▶ _DOCUMENT SECTION_
Adrian Philip Scarborough (born 10 May 1968) is an English actor.

He has appeared in films including The Madness of King George (1994), Gosford Park (2001), Vera Drake (2004), The History Boys (2006), The King's Speech (2010), Les Misérables (2012) and 1917 (2019). He is also known for his roles in television such as Cranford (2007–2009), Gavin & Stacey (2007–2010; 2019), Upstairs Downstairs (2010–2012), The Paradise (2013),  Crashing (2016),  A Very English Scandal (2018), Killing Eve (2019), and The Chelsea Detective (2022).

Scarborough is also an accomplished theatre actor and has twice won the Laurence Olivier Award for Best Actor in a Supporting Role; he won in 2011 for his role in the Terence Rattigan play After the Dance and in 2020 for his performance in Tom Stoppard's play Leopoldstadt.

Early life
Scarborough was born and raised in Melton Mowbray, Leicestershire. He attended Brooksby Melton College and trained at the Bristol Old Vic Theatre School, winning the Chesterton Award for Best Actor for school graduates.

Career
Scarborough made his big-screen debut in 1994 in The Madness of King George. His other movie appearances have included Sweet Revenge, Gosford Park, Vera Drake, Notes on a Scandal, The History Boys, Elizabeth: The Golden Age, The King's Speech, and Les Misérables.

▶ _PROBLEM SET_
a – According to the Adrian Scarborough biography, in which town was he born and raised?
b – Print everything from "Adrian Philip Scarborough" down to "Chelsea Detective (2022)." in the Adrian Scarborough biography.
c – Continue the biography of Adrian Scarborough from where it stops.

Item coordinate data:

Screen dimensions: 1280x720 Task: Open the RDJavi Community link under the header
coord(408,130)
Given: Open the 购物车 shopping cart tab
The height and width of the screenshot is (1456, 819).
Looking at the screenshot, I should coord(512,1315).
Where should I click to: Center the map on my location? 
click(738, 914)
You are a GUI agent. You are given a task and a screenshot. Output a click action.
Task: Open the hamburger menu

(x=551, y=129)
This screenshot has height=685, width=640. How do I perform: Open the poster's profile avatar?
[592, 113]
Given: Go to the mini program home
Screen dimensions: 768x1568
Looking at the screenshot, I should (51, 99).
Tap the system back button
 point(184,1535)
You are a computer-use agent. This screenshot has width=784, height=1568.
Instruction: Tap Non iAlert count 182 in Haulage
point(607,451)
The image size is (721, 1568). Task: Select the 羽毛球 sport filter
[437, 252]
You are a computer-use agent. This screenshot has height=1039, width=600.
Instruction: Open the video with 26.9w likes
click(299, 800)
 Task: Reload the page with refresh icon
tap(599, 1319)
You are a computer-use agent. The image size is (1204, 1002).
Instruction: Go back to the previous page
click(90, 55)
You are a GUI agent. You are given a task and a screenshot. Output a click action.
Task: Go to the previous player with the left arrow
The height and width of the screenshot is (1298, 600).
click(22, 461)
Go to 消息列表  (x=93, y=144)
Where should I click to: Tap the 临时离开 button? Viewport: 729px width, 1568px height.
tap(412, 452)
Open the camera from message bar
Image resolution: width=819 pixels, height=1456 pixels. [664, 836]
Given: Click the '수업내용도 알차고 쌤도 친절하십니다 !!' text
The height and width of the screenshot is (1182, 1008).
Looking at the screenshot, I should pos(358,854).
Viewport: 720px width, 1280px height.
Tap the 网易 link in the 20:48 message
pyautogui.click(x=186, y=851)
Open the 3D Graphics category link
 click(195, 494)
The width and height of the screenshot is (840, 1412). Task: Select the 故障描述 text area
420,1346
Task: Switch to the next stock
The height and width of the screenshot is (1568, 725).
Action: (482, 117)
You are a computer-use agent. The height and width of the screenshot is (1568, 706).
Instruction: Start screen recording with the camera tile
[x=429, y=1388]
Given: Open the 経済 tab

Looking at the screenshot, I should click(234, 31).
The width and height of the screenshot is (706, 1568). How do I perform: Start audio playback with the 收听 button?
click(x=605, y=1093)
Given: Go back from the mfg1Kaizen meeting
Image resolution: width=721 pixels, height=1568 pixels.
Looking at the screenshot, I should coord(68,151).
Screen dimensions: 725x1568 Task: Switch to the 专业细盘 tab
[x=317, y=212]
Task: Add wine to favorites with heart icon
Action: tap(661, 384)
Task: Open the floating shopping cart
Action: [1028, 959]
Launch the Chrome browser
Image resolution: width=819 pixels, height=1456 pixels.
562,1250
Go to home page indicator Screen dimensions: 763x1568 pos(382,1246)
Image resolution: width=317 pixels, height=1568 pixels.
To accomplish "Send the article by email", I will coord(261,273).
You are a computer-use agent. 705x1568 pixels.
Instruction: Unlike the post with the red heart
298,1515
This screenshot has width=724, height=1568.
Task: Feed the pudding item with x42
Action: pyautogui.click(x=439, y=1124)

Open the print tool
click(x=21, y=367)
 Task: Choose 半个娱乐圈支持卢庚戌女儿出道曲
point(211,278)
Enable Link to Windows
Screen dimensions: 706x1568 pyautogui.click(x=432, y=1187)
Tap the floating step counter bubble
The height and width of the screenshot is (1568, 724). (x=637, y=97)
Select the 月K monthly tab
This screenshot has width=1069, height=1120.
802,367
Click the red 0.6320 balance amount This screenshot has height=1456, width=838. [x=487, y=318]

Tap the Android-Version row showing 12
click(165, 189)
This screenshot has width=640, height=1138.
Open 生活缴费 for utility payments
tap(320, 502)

▶ _WRITTEN RESPONSES_
a – Melton Mowbray, Leicestershire.

b –
Adrian Philip Scarborough (born 10 May 1968) is an English actor.

He has appeared in films including The Madness of King George (1994), Gosford Park (2001), Vera Drake (2004), The History Boys (2006), The King's Speech (2010), Les Misérables (2012) and 1917 (2019). He is also known for his roles in television such as Cranford (2007–2009), Gavin & Stacey (2007–2010; 2019), Upstairs Downstairs (2010–2012), The Paradise (2013),  Crashing (2016),  A Very English Scandal (2018), Killing Eve (2019), and The Chelsea Detective (2022).

c –
One of Scarborough's early television roles was J.G. Quiggin in the 1997 adaptation of A Dance to the Music of Time. He was also seen in the BBC series Let Them Eat Cake with Dawn French and Jennifer Saunders. He played "Bouffant", the gay couturier/servant/confidante to Saunder's character, the "Comtesse de Vache". His other appearances on television have included productions such as Cranford, the television film Into the Storm, Psychoville and as Charlie in the BBC comedy series Miranda. He has appeared in three episodes of Midsomer Murders, playing separate characters in series 5, series 10, and series 18. He is also the voice of Abney in the BBC Children's Television programme Abney & Teal. He voiced Benjamin Bunny in The World of Peter Rabbit and Friends.

In 2007, he played the character Harry Hepple in an episode of BBC New Tricks series 4.4 Nine Lives.

Scarborough is particularly well known for his appearances with Julia Davis in the BBC sitcom Gavin & Stacey as warring married couple Pete and Dawn Sutcliffe, who are friends and neighbours of Gavin Shipman's (Mathew Horne) parents in Essex. He is also identified for his role as the butler Mr. Pritchard in the BBC series Upstairs, Downstairs.

In 2012 he appeared in the ITV series Mrs Biggs with fellow Gavin & Stacey star Sheridan Smith, playing the eponymous character's father Bernard (the real-life father of Charmian Brent, ex-wife of Ronnie Biggs). He played an alien known as Kahler-Jex in an episode of Doctor Who entitled "A Town Called Mercy", which aired on 15 September 2012.

On stage, Scarborough has made frequent appearances at the Donmar, the Almeida, and in the West End and he has appeared in twenty productions for the Royal National Theatre. On 19 June 2011, he took part in The Barn Theatre presents... with Elliot Brown at the Barn Theatre, Welwyn Garden City Most recently he has appeared in Hedda Gabler at the Old Vic, again with frequent collaborator Sheridan Smith. In 2013, he played a role in Darkside, Tom Stoppard's radio drama based on Pink Floyd's album The Dark Side of the Moon.
In 2013 he starred in the ITV sitcom Edge of Heaven he played Bald Gary.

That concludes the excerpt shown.